We were pleased to see Tyrone Township Supervisor Mike Cunningham talking tough about Enbridge (and we hope he’s backing that tough talk up):

“They think they can come in and do it their way without regard to the local and state rules,” said Tyrone Township Supervisor Mike Cunningham. “But they have to follow the rules.”

The township and Cunningham have butted heads with Enbridge for a year over whether the company should be required to follow local zoning regulations.

“They sometime take for granted they can do what they want,” Cunningham said. “They’ve dropped the ball so many times and they dropped the ball on this one.”

And we were bemused to by the (unsurprising) evasions of our old pal Enbridge spokesman Larry Springer. He’s full of banalities, of course, but Hasemyer points out more than once that Springer and Enbride have no explanation whatever for why they didn’t take the simple measures (like having an on-site monitor) required of them by the DEQ permit. Hasemyer also quotes our friend and fellow landowner Dave Gallagher, who nails it when he says, “It makes you think in terms of their long-term concern for the environment and the people who have to live with their pipeline in their backyards.”

But the money quote comes from the inimitable Carl Weimer, Executive Director of the Pipeline Safety Trust:

Carl Weimer, executive director of the Pipeline Safety Trust, a nonprofit watchdog organization based in Bellingham, Wash., said the incident signals a disconnect between the public image pipeline operators try to promote and the reality of their conduct.

“It doesn’t take many times hearing their PR people say ‘We are going above and beyond the regulations’ and come to find out they aren’t,” Weimer said. “It doesn’t take many of those instances when the reality is different from the promises to undermine the public’s trust.”

Weimer said the nation’s pipeline regulations aren’t that onerous and companies like Enbridge can easily afford to comply with them.

“They keep messing up on things they should be doing right,” he said. “It’s one of my frustrations that the industry has the resources and the technology to comply and they choose not to do so.

Elsewhere, Midwest Energy News has a fascinating and important story this week about yet another Enbridge strategy to build a Keystone XL-like network of pipelines to the Gulf Coast. We’ve been talking about Enbridge’s under-the-radar, permit-evading strategies for months, trying (mostly in vain) to get some of the eyeballs focused so intensely on KXL to turn in Enbridge’s directions. Karen Uhlenhuth’s fine article should be getting a great deal of attention. The bottom line: Enbridge has found yet another loophole that may allow them to escape public scrutiny and regulatory oversight:

Enbridge is trying to use a regulatory shortcut known as Nationwide Permit 12 that might allow it to get its pipe in the ground before it provokes the sort of opposition now marshaled against Keystone XL.
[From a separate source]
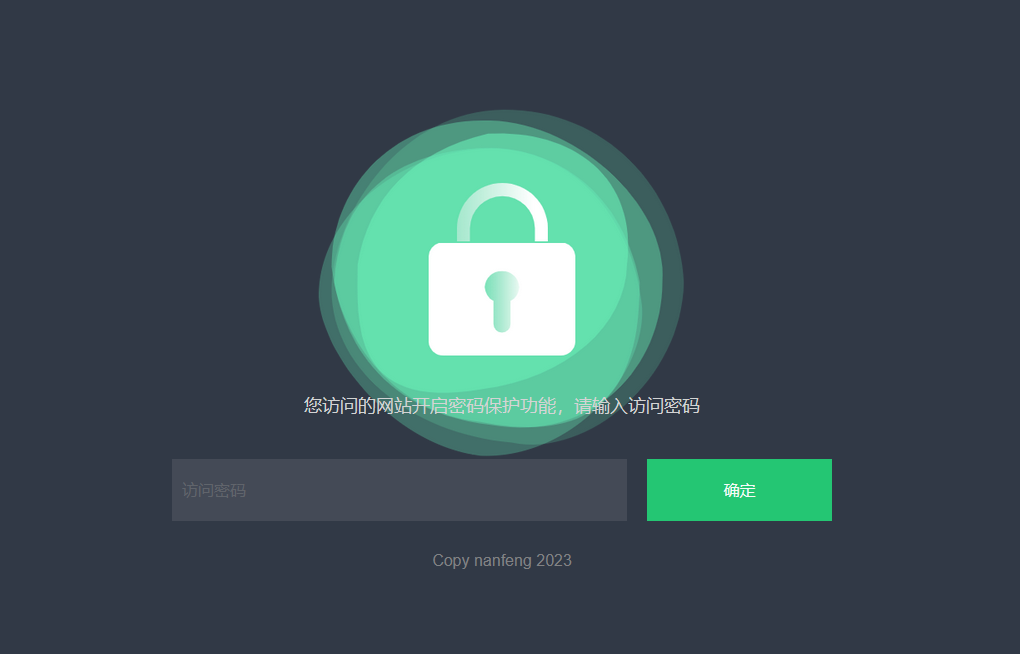The image size is (1020, 654).
Task: Focus the 访问密码 password input field
Action: [399, 490]
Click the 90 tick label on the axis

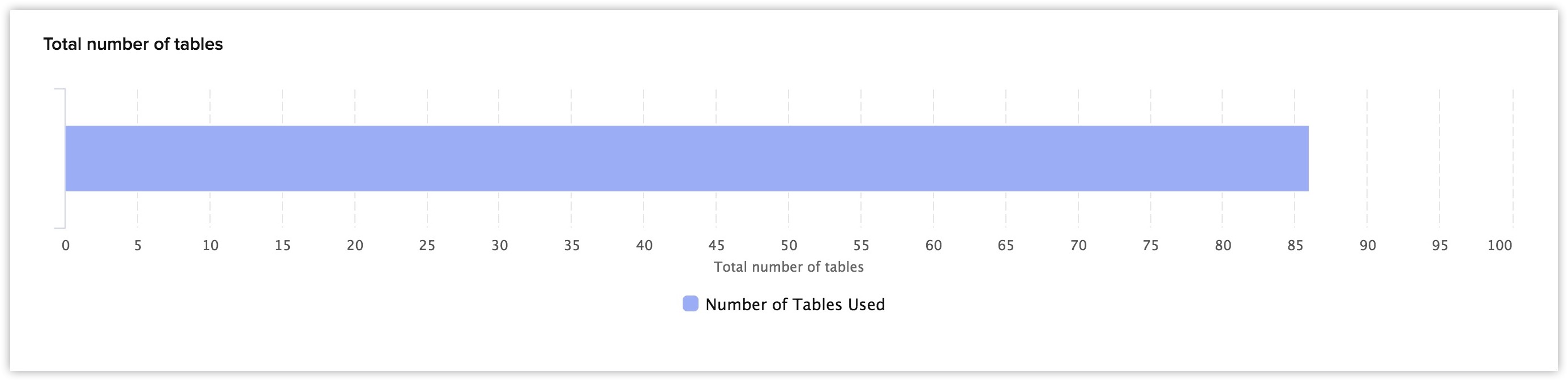click(x=1368, y=245)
Credit for uncovering this “shortcut” goes to the Sierra Club, which is working hard to bring the details of this project to light.

There is also more news this week on the bizarre scheme to get Enbridge to purchase and remove Ceresco Dam. The Battle Creek Enquirer has the story.

And finally, this weekend’s rally at the Mackinac bridge is getting lots of well-deserved press. Let’s hope for a big turnout and lots of attention to the potential dangers to the Great Lakes posed by Enbridge’s aging pipe under the straits.